* Work to complete: Every line from the one containing "Screen dimensions: 757x1089" to the end of the records below must be copied exactly, and no pictures may be included.

Saved entries
-------
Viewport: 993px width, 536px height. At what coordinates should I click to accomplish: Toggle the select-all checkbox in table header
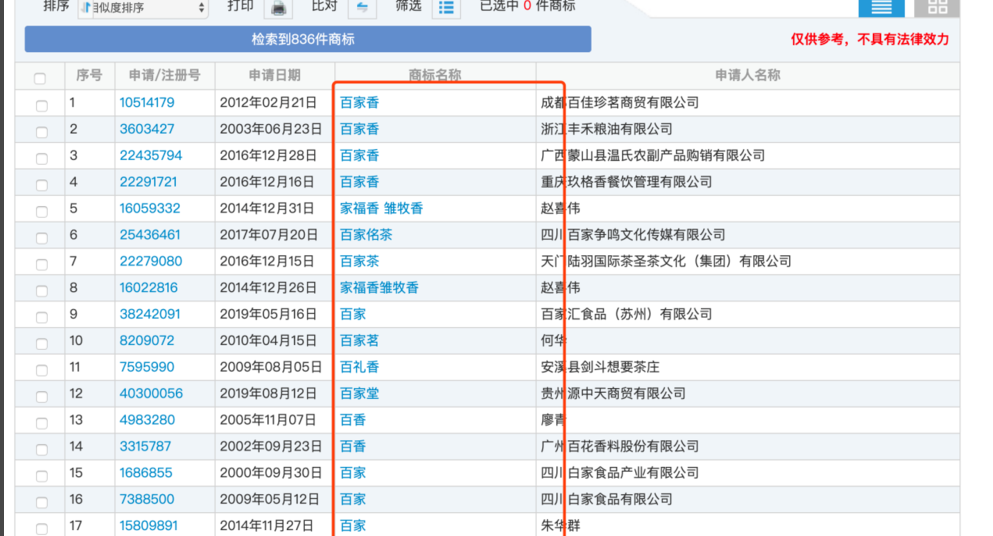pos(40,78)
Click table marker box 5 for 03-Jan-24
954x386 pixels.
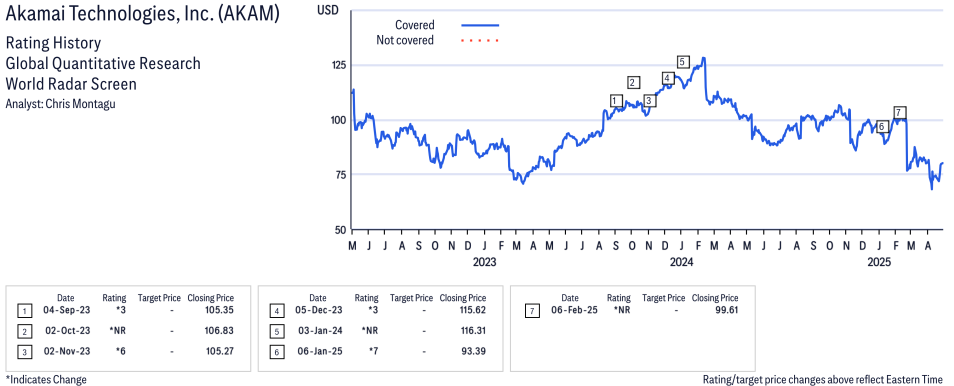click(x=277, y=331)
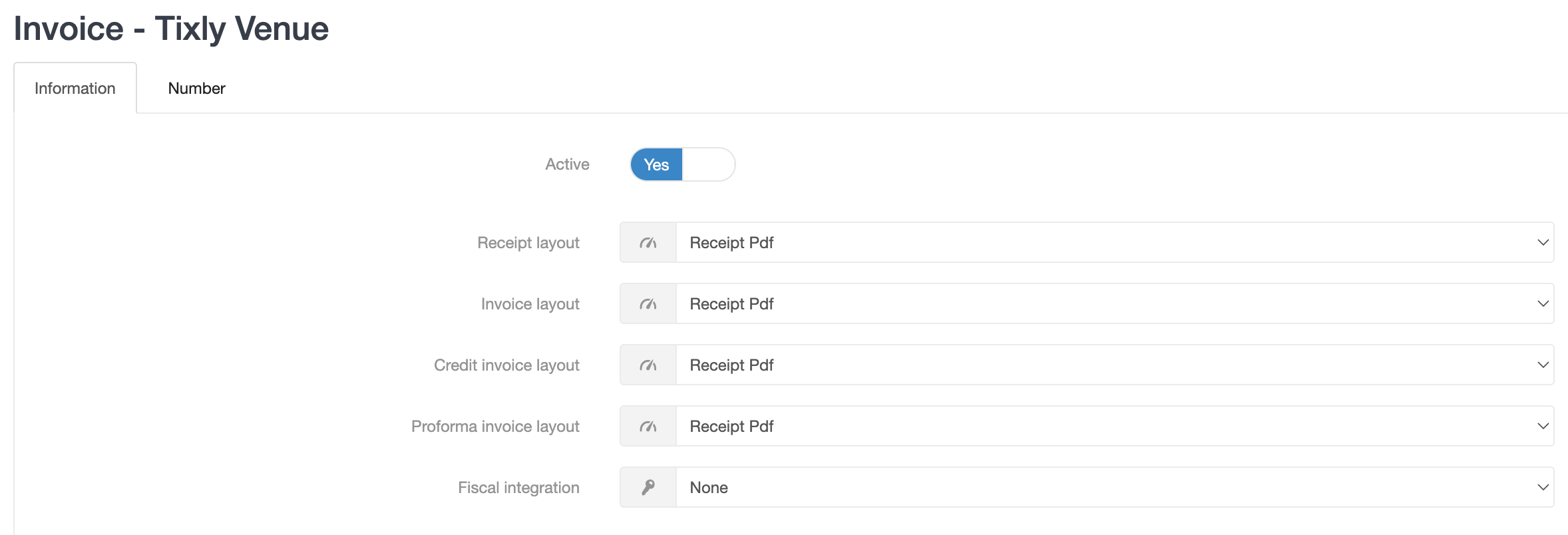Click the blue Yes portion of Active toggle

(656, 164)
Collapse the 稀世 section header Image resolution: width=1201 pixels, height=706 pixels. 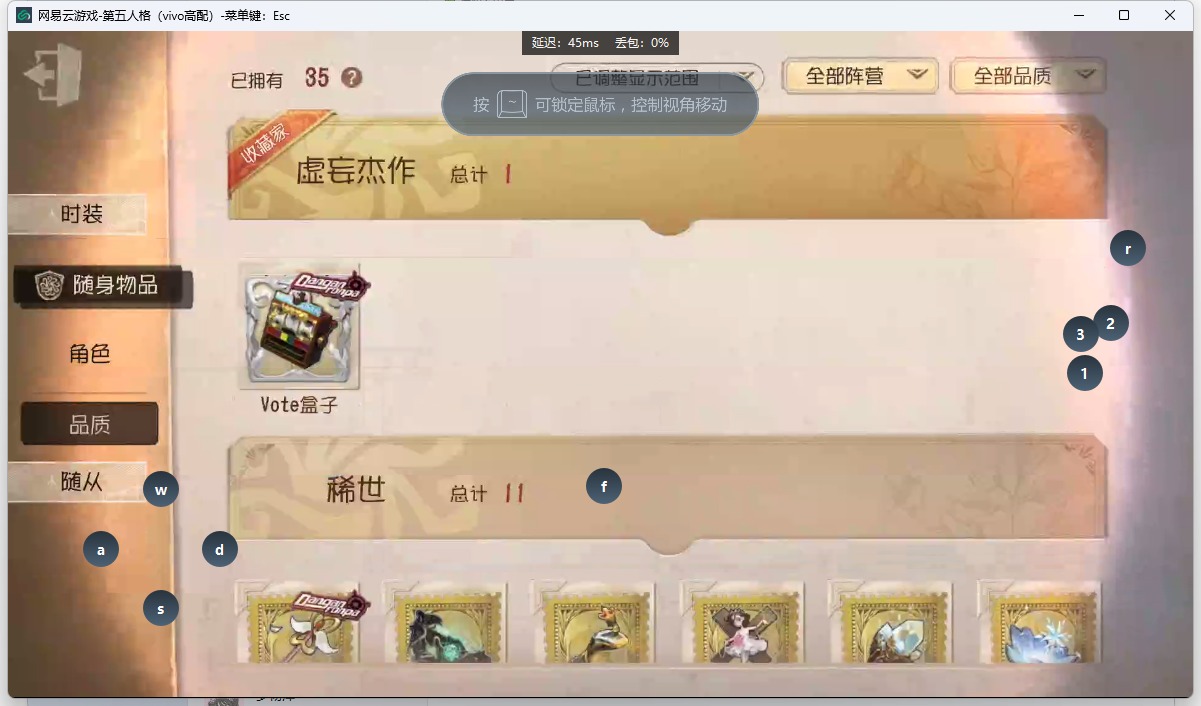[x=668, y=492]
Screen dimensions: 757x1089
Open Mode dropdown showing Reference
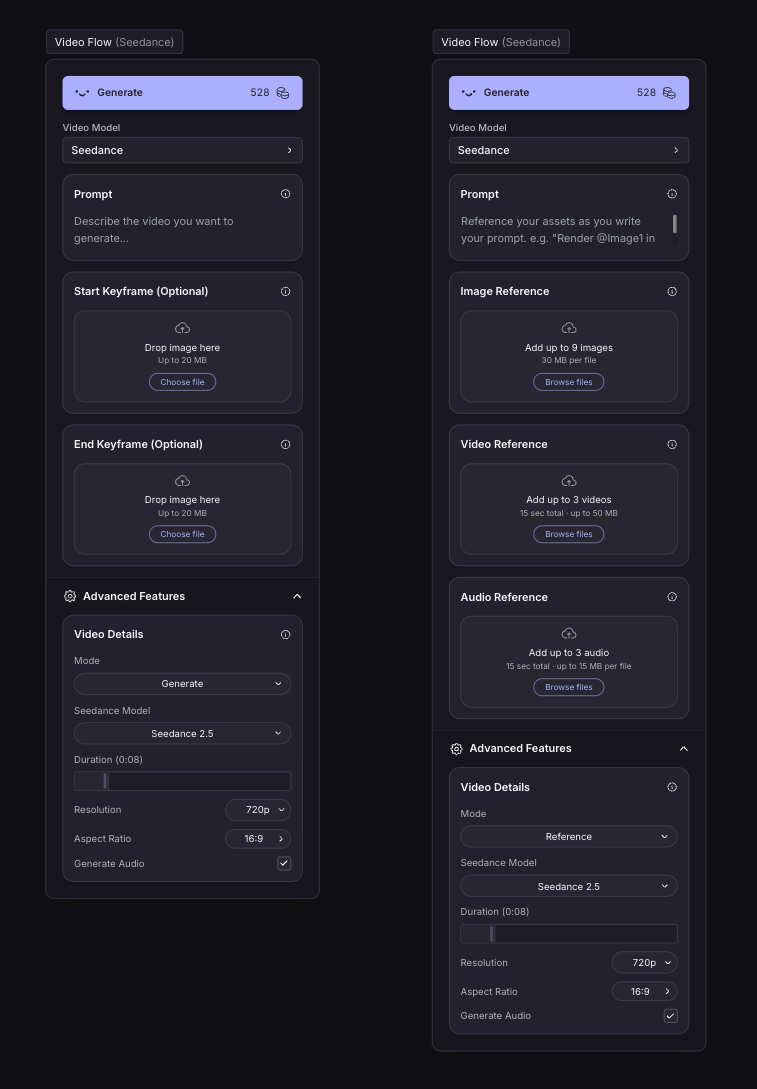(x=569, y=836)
-------
* Response below:
Screen dimensions: 757x1089
Open Mode dropdown showing Reference
(x=569, y=836)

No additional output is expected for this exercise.